Koinobori schrieb am 10.01.2022 19:45:
Sikkimoto schrieb am 09.01.2022 09:18:
Haltung wäre die Demo als Demo durchzuführen - trotz Verbot. Würde man es dann noch schaffen während der Demo die bestehenden Hygieneauflagen einzuhalten würde man beweisen dass ein Verbot unnötig und damit willkürlich wäre. Gegen eventuell gesetzeswidrige Behördenanordnungen wäre Klage zu erheben.

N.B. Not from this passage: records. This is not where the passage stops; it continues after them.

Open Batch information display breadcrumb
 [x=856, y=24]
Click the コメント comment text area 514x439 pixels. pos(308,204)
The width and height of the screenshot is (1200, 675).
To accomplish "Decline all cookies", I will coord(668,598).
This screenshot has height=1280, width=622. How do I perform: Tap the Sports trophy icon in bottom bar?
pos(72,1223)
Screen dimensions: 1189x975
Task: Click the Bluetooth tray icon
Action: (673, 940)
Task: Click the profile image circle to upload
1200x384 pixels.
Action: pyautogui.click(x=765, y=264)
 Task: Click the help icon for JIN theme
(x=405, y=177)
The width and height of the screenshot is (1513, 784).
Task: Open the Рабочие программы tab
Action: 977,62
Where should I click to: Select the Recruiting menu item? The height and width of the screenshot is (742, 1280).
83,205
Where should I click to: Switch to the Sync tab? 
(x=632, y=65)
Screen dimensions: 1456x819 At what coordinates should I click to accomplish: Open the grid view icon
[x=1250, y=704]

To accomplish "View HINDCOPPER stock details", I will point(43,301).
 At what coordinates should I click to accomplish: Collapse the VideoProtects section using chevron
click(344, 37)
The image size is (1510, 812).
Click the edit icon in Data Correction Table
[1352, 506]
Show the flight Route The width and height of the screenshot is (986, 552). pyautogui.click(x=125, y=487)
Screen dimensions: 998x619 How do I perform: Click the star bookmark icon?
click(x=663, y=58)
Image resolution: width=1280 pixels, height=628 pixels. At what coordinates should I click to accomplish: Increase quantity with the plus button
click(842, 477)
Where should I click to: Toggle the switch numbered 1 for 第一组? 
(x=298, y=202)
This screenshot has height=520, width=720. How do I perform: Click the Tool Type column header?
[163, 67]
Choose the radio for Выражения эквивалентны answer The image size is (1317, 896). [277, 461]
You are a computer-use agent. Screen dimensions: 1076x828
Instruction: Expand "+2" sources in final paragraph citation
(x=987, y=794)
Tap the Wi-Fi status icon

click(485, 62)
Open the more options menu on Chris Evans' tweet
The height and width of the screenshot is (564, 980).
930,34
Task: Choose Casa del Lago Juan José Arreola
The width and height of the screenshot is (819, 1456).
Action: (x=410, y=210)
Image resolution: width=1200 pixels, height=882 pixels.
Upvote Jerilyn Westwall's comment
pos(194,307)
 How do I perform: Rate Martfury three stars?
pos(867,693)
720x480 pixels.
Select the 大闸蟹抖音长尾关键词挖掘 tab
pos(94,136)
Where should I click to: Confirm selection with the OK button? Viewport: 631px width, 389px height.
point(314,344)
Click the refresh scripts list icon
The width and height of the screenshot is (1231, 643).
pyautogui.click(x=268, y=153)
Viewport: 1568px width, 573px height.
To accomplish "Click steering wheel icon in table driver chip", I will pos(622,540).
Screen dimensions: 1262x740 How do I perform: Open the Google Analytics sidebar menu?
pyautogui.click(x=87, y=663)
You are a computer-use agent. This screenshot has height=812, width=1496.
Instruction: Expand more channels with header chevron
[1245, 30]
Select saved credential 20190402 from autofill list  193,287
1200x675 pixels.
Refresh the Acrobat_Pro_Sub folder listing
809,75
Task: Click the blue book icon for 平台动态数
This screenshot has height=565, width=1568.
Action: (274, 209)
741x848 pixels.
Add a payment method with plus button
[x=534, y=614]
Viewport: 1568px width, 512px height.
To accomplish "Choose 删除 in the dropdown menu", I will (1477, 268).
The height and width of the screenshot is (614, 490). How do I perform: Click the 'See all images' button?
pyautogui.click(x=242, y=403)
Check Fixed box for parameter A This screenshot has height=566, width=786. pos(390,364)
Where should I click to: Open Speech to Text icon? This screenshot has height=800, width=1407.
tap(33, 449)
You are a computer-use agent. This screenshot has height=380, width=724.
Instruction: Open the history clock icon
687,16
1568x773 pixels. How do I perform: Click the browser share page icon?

Du verwechselst Haltung mit Dummheit.
Eine verbotene Demo durchzuführen bedeutet für denjenigen, der die Demo angemeldet hatte, hohe Geldstrafen und viel Ärger. Und zwar mit dem Ziel den betreffenden Bürger abzuschrecken.
Sich nicht abschrecken zu lassen und trotzdem nicht zu riskieren in die Mühlen dieser Justiz zu geraten - DAS ist der Trick.Erstens ist das kein Etikettenschwindel, sondern die bewusste Ausnutzung des (geringen) Freiraums, der uns aktuell noch bleibt. Und zweitens bedarf es bekanntlich bei Spaziergängen keiner "Hygieneauflagen", ebenso wenig wie bei verkaufsoffenen Samstagen.
Das stimmt eben einfach nicht. Die "Spaziergänge" sind keine Spaziergänge, da könnt ihr euch winden wir ihr wollt. Seine Demo "Spaziergang" zu nennen befreit nicht von Hygieneauflagen (das wird von der Staatsmacht auch klar kommuniziert). Es schützt auch nicht vor Geldstrafen oder anderen Konsequenzen. Das reden sich die Flachdenker zwar ein, es entspricht aber einfach nicht der Realität. Wenn du mir nicht glaubst: Macht nichts. Wir brauchen nur abwarten und sehen was passiert.
Es gibt in Deutschland eine lange Tradition illegaler Proteste. Zuletzt im Hambi, dann die Blockaden der Castor-Transporte, Ende Gelände usw. Natürlich ist sowas grundsätzlich möglich, die entsprechende Organisation und Disziplin vorausgesetzt. Dafür muss man sich nicht lächerlich machen und behaupten man würde spazieren.